The story that Portillo uncovers is a classic cinematic mystery: Oscar’s body was found in a public place; he was shot in the head, and a pistol was in his hand. The death was at first reported as a suicide, then as a heart attack, though some who knew Oscar doubted that he had cause or desire to kill himself—but also affirm that others had reason to want him dead. The details that led to his death, and the conflicts that followed it, form a melodramatic tale that reaches deep into family history and personal memories as well as the political, religious, and intimate culture of Mexican life at large. Oscar, a successful rancher and produce exporter as well as a prominent local politician, became a widower and, two months later, remarried—to a woman twenty years his junior.

The rapidity of his remarriage alienated him from his large family; he, his two children with his first wife, and his new wife moved from Guaymas to Chihuahua. There, he opened a clinic and became an acupuncturist; relatives describe the second marriage as troubled. There are stories about a life-insurance policy in which Oscar named his sisters as beneficiaries, and which he’s said to have switched, days before his death, to the benefit of Ofelia and his two children with her. There are stories about Oscar and Ofelia sleeping in separate bedrooms, about Oscar complaining of a longing for affection; there are stories of business disputes in which Oscar was involved, debtors who couldn’t pay Oscar what they owed him. There are rumors about Oscar’s health and his fear that he was suffering from cancer (though a doctor casts doubt on the notion). There are also rumors that Oscar had been having a sexual relationship with a man, that he was being blackmailed by a police officer, that he had AIDS.

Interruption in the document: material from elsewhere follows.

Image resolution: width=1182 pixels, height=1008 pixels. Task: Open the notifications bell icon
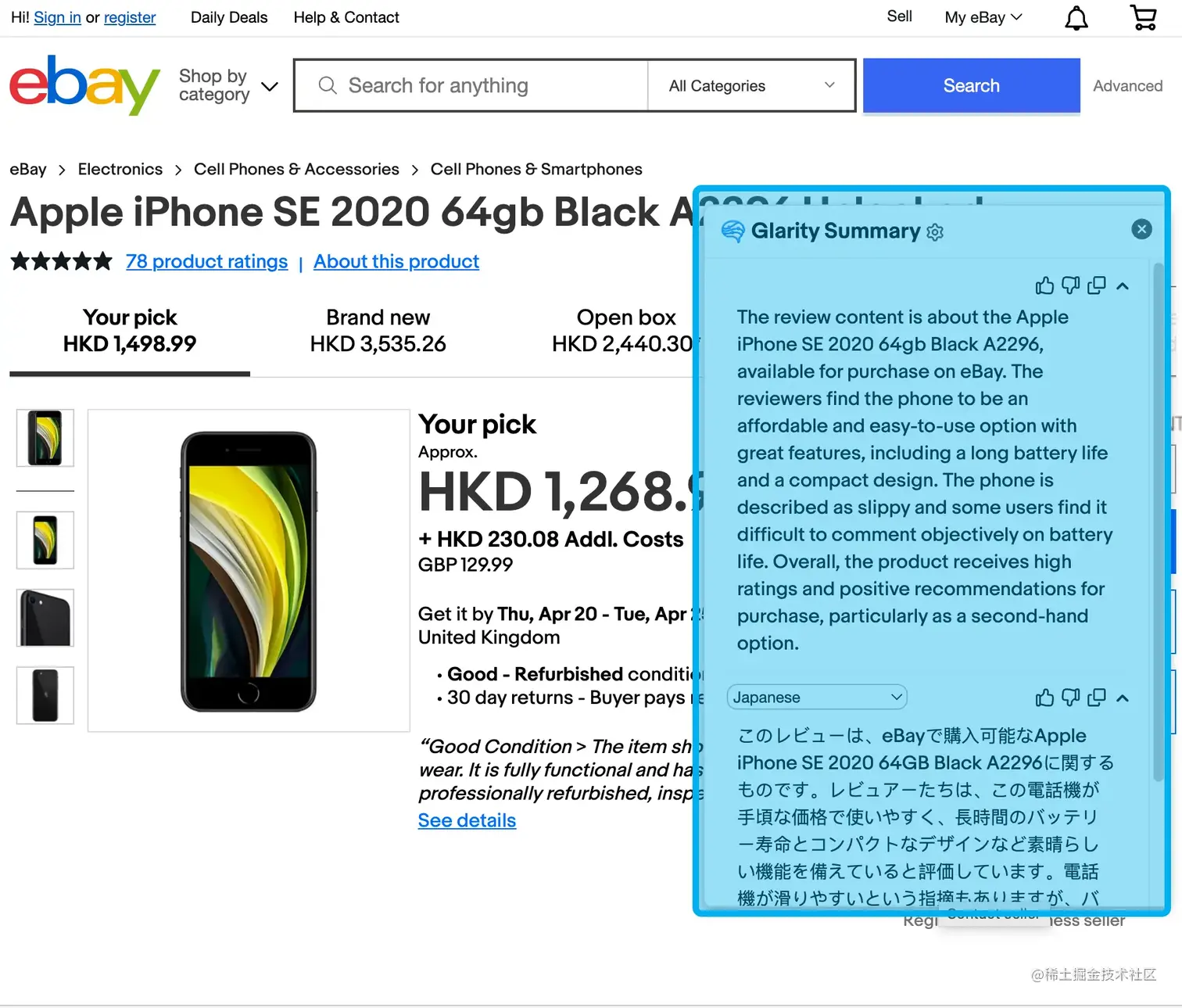pos(1076,18)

In the course of the action, Portillo asks Ofelia to grant an on-camera interview; Ofelia refuses, but Portillo has several phone calls with her, and records them (and also films herself and her crew, in her own hotel room, recording them). She also gathers an extraordinary set of characters from Oscar’s life, who offer a wide and disparate range of testimony regarding his activities and his connections, his financial dealings and his intimate agonies. Portillo speaks with their relatives, doctors, business associates, a lawyer, a police official, a sympathetic priest (whose discussion of his official approach to victims of suicide is wise and humane), and other local residents who knew Oscar (including the man who found Oscar’s body, at a sports facility). What emerges is a similarly wide array of attitudes toward religion, sexuality, politics, class relations, family responsibilities—as well as a gradually unfolding and vivid sense of over-all corruption, ranging through government, journalism, and law enforcement, the pervasive menace of assassination with impunity, and the over-all feeling of power as up for sale. At the same time, Portillo also finds that the story of Oscar’s life remains elusive, that the tellers of his stories bring a variety of perspectives and insights that remain contradictory and inconclusive.

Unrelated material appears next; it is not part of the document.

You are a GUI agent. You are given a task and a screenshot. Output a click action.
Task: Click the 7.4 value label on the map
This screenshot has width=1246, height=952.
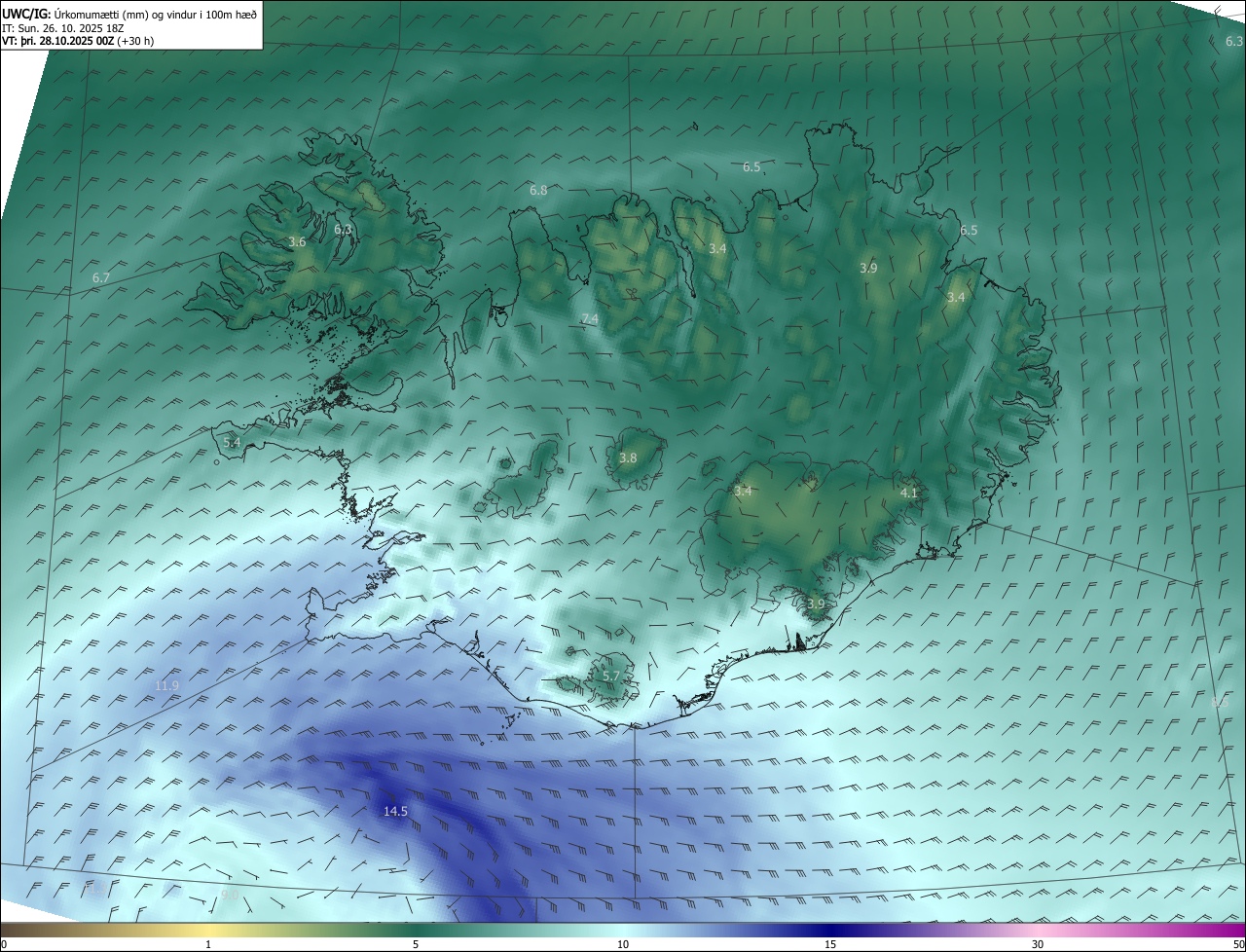coord(590,319)

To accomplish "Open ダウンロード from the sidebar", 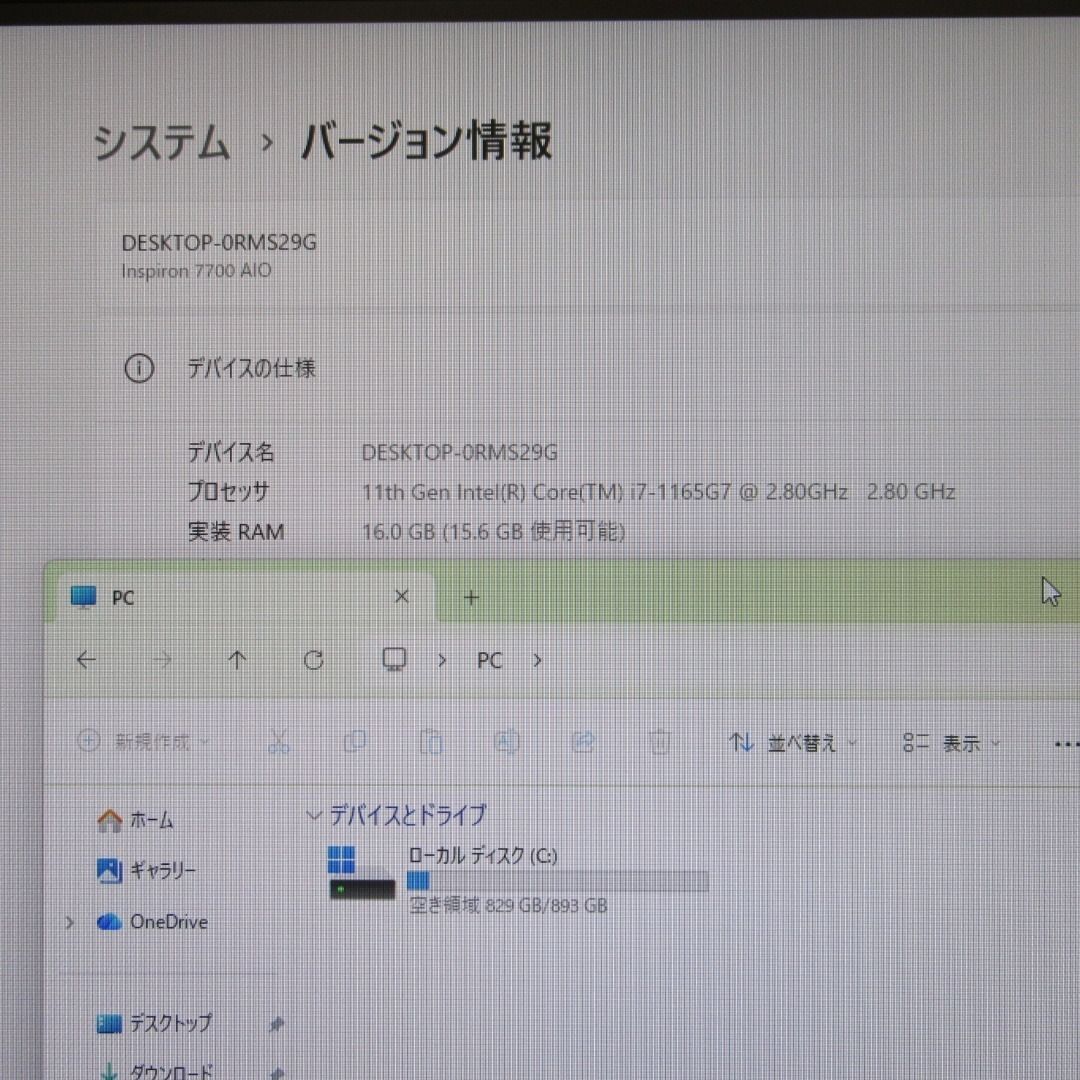I will point(172,1069).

The emotional intensity of the passionate reminiscences and revelations that Portillo’s subjects share turns them, for the time that they’re onscreen, into the expressive equals of movie stars. The home movies that Portillo includes—showing family gatherings and celebrations that aren’t in themselves dramatic—have an effect, achieved likely by accident, that’s akin to the ones that she achieves on purpose. They offer high-contrast lighting, idiosyncratic angles, teeming frames, alluringly incidental objects, gestures and facial expressions of intense and ambiguous emotion that point toward the heightened aesthetic of Portillo’s own compositions. For Portillo, the melodramatic furies of the movies, both dramatic and stylistic, are merely a controlled concentration of ordinary life, in all its extraordinariness.